I think of the sea as this immense sadness in this song because March 8th 2010 Mark shot himself in the heart. He had an immense sea of sadness in his soul.
I don’t have that. That darkness. I understand it mind you. But it isn’t me. We are all lost at sea, but it’s not a tragedy. It’s a black comedy. A giant clown cemetery with The Catheads just too damn hungover to dance on our clown graves. While i don’t exactly dance around the seafarers memorial in the video, I talk to the lost and dead seafarers. I send them on a inscrutable voyage with monkeys and pot head mermaids. I send the dead out with a mysterious cargo that they can never get near because it’s “guarded by monkeys” (see post #3 guarded by monkeys). But they aren’t really sad. They are lost but not sad. Understand the distinction?"
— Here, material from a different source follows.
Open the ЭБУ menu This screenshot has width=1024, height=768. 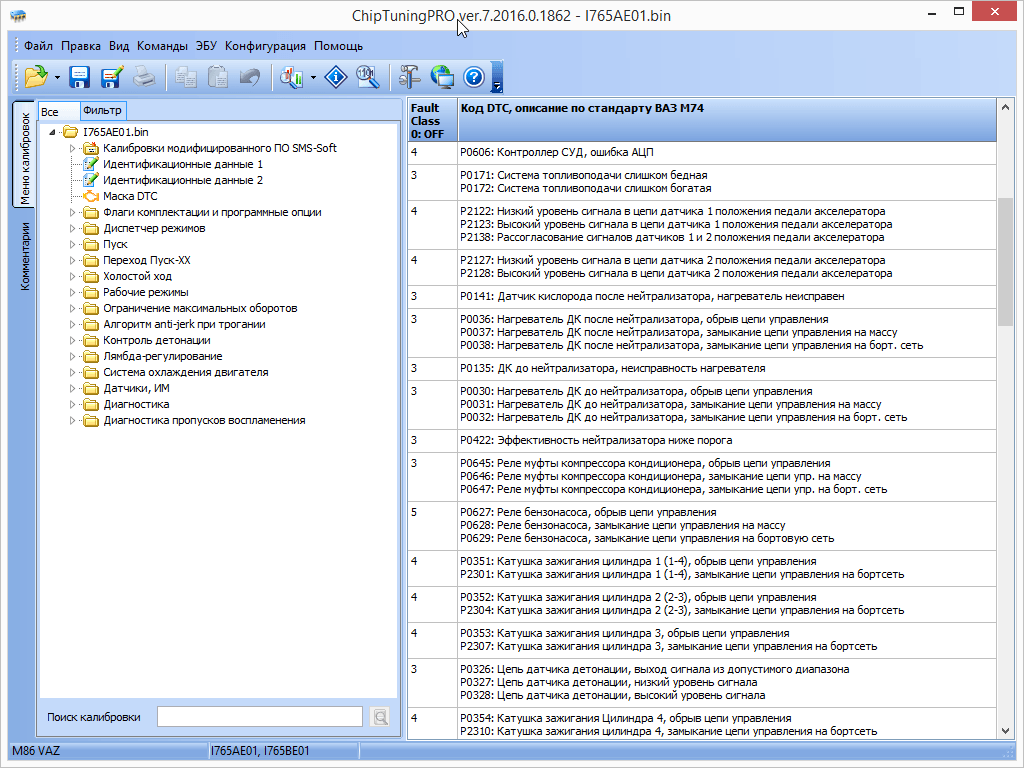[206, 46]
I first heard Explosions in the Sky on the soundtrack for Friday Night Lights.
I have a terrible time remembering lyrics.
To me, they've never been the most important part of music - I listen to the whole thing.
That means that it's not necessarily what the words are saying,
but the way they sound combined with the music.
That may not make a lot of sense.
I've never tried to articulate it really.
The point is, Explosions in the Sky don't have lyrics.
Every time I say that he says "you mean it's instrumental"
but for some reason, I don't think of it as instrumental.
It's music without lyrics.
It says everything
with no words.
Call it what you will.
I just bought "The Earth is Not a Cold Dead Place" on vinyl
and it's gorgeous.
Watch out.
It might make you cry.
Dead Man's Will
by Iron and Wine and Calexico
I don't fully "get" Iron and Wine. I've listened to a couple of his albums and I'm either not in the right headspace when I do or it's just not my thing.
This song, again, heard on the Friday Night Lights soundtrack - killed me.
Dan Mangan
Album: Nice, Nice, Very Nice
Song: Road Regrets.
Not sure where I heard this one but I'm glad I did.
The Low Anthem
Album: Oh My God, Charlie Darwin
Just listen to it.
With this one - once I got past how beautiful the overall sound was,
I did really listen to the lyrics and I was much the better for it.
Should I try to learn from that?
Sigur Ros
Everything.
I really fell in love with Sigur Ros this year.
I went to see them in concert in the spring and I felt like a teenager again.
You know how when you're a teenager things cut right through you
and you seem to feel everything really intensely?
That's how I felt.
The concert was amazing.
(Another band with no discernible lyrics.)
Dave Baxter
Whispers
Those are just a few.
I know I like the sad songs best
but there you go.
Take it how you will.
This post wouldn't be complete if I I didn't mention the creation of Indie 88.
I think that they are what a radio station should be.
They make me want to listen to the radio.
They play music that I loved years ago and also now.
I've discovered new music because of them and found old loves that I'd forgotten.